** Start of Reading text **

There isn't any difference. There's really no need to gradually switch over oil types. Just jump straight into a full synthetic oil after the first oil change and you'll be fine.


----------



## obermd (Mar 3, 2012)

I always do the first oil change between 1,000 and 1,500 miles. Regardless of how clean the cutting at the factory is, there will be metal shards floating around in the oil.


----------



## XtremeRevolution (Jan 19, 2012)

obermd said:


> I always do the first oil change between 1,000 and 1,500 miles. Regardless of how clean the cutting at the factory is, there will be metal shards floating around in the oil.


Isn't that what the oil filter is for?


----------



## ShorePatrol (Jun 17, 2012)

If I go full Synthetic - is this something the dealer can do for me? Or do I have to buy it myself and put it in?

What's the benefit of Synthetic? (Sorry, I don't know)

Will Synthetic maintain the warranty?


----------



## GoldenCruze (Dec 18, 2011)

Full synthetic is better at protecting against heat breakdown, which is its real advantage. Chevrolet has Mobile 1, which is what I had them use for my first oil change.

Somebody said something about just replenishing the oil and changing the filter to extend oil change intervals. I did that years ago with a straight 6 Chevy van that I had. For more than two years I was daring that engine to die. Just put in a quart of oil every 1000 miles because it leaked. It still made it to over 276,000 miles before I sold it.


----------



## Starks8 (Jul 20, 2011)

So what is the least likely miles it takes to usually break the engine in fully from new, as far as the engine dispensing all to most of the new break-in shavings and stuff like that into the oil?


----------

** End of Reading text **
** Start of Data records **

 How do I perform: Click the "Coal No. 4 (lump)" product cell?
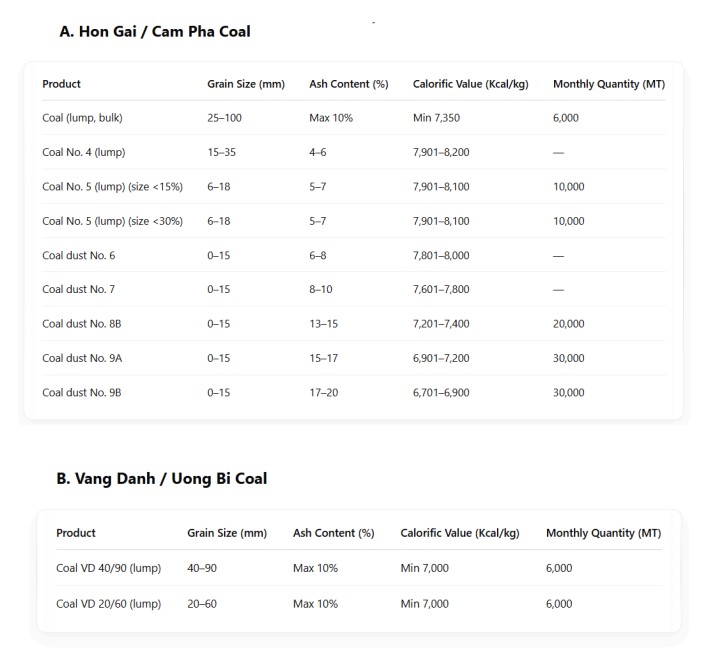tap(83, 152)
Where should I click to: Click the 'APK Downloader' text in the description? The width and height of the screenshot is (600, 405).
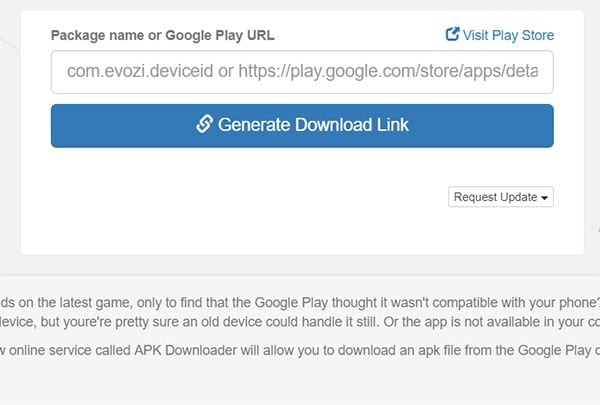(x=185, y=350)
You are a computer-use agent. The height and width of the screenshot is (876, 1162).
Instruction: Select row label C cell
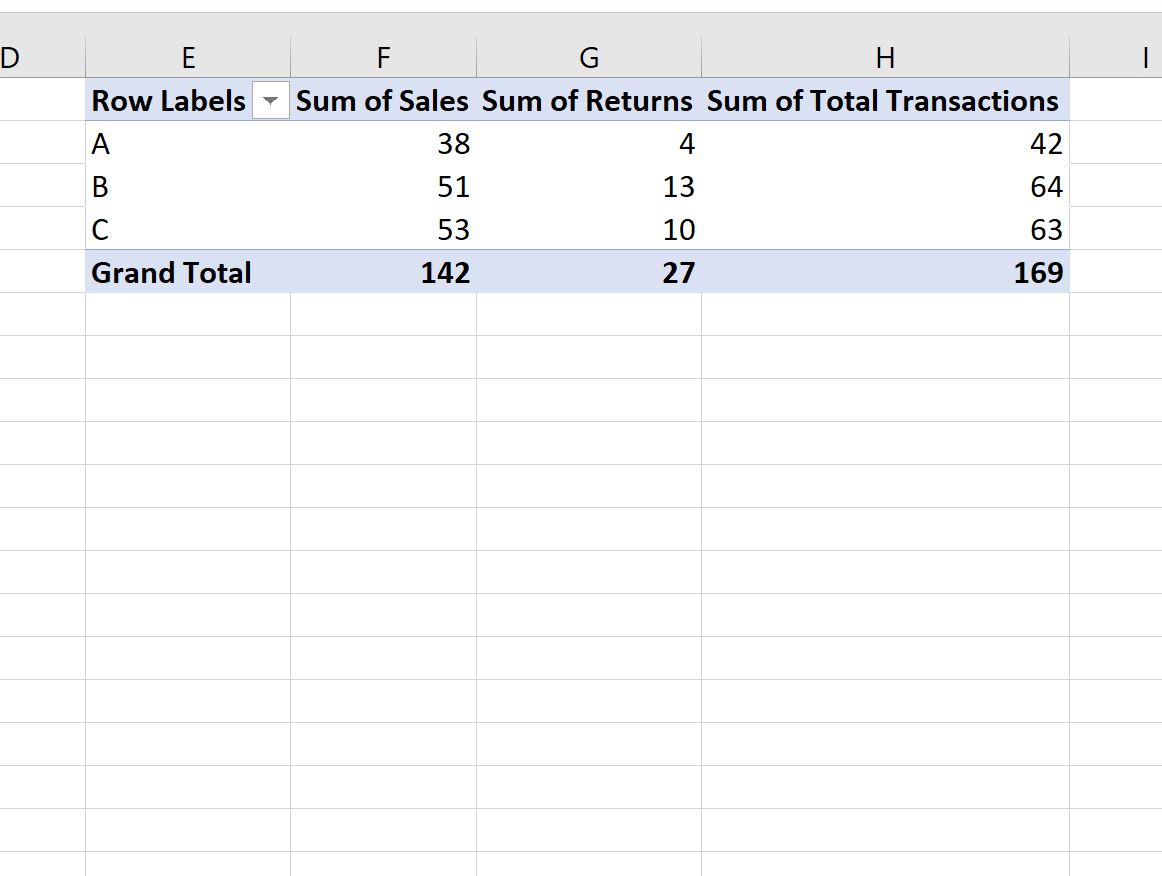tap(188, 229)
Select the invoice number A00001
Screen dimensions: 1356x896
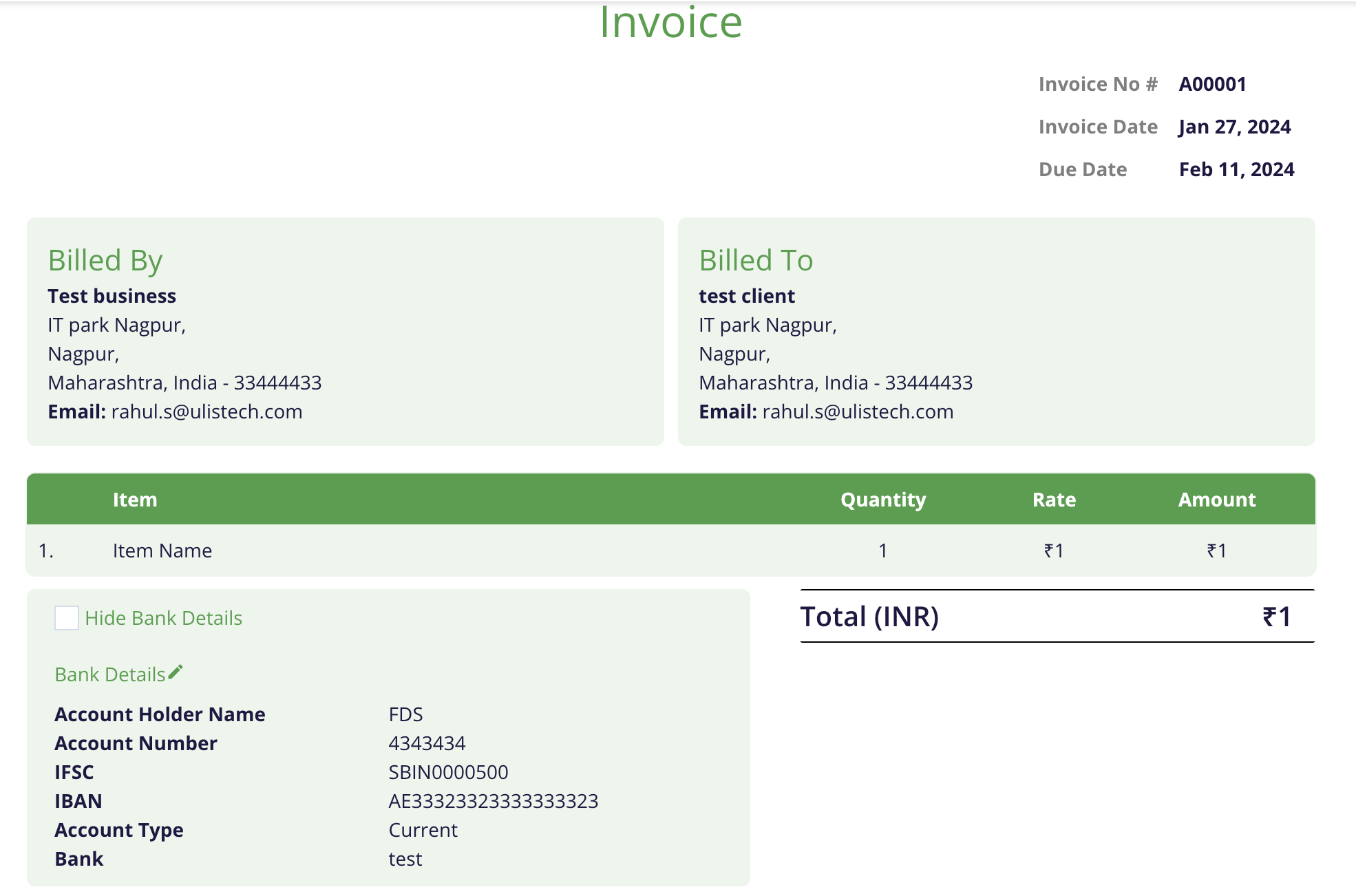pos(1213,84)
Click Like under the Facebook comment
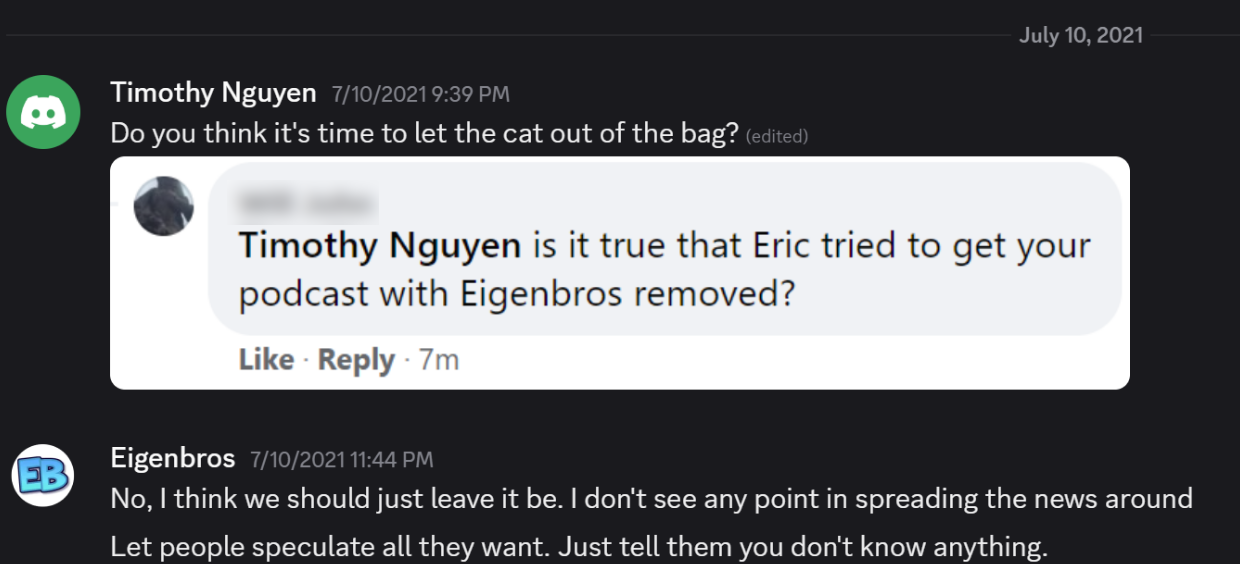 (x=266, y=359)
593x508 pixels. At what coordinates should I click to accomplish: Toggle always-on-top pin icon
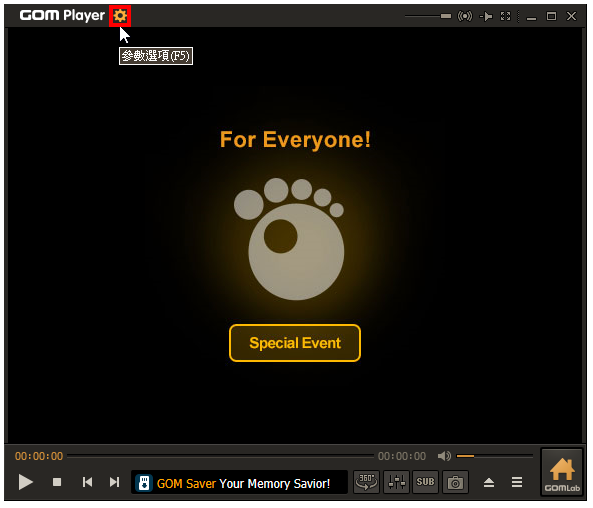[486, 16]
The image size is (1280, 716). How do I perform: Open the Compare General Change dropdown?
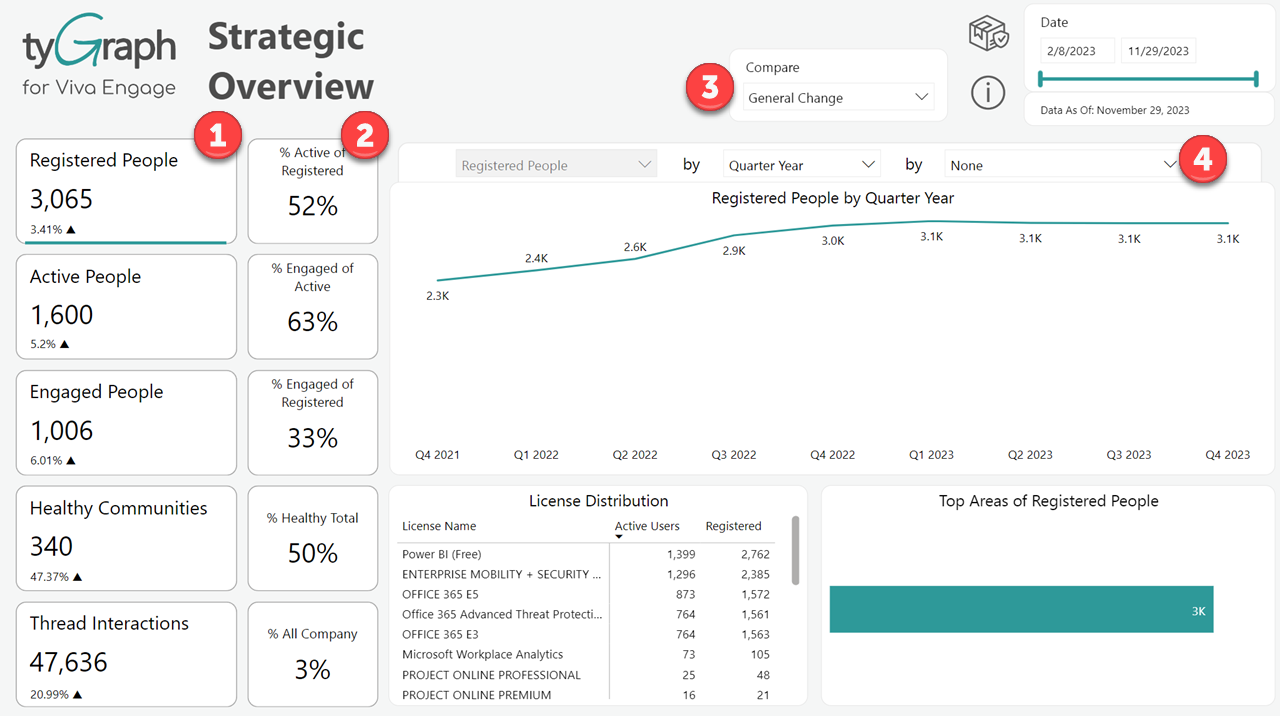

** End of Data records **

According to the forum thread, why does obermd do the first oil change between 1,000 and 1,500 miles? Answer in one to three sentences.

[Right answer] obermd says that no matter how clean the cutting at the factory is, there will be metal shards floating around in the oil. Changing the oil early gets rid of them.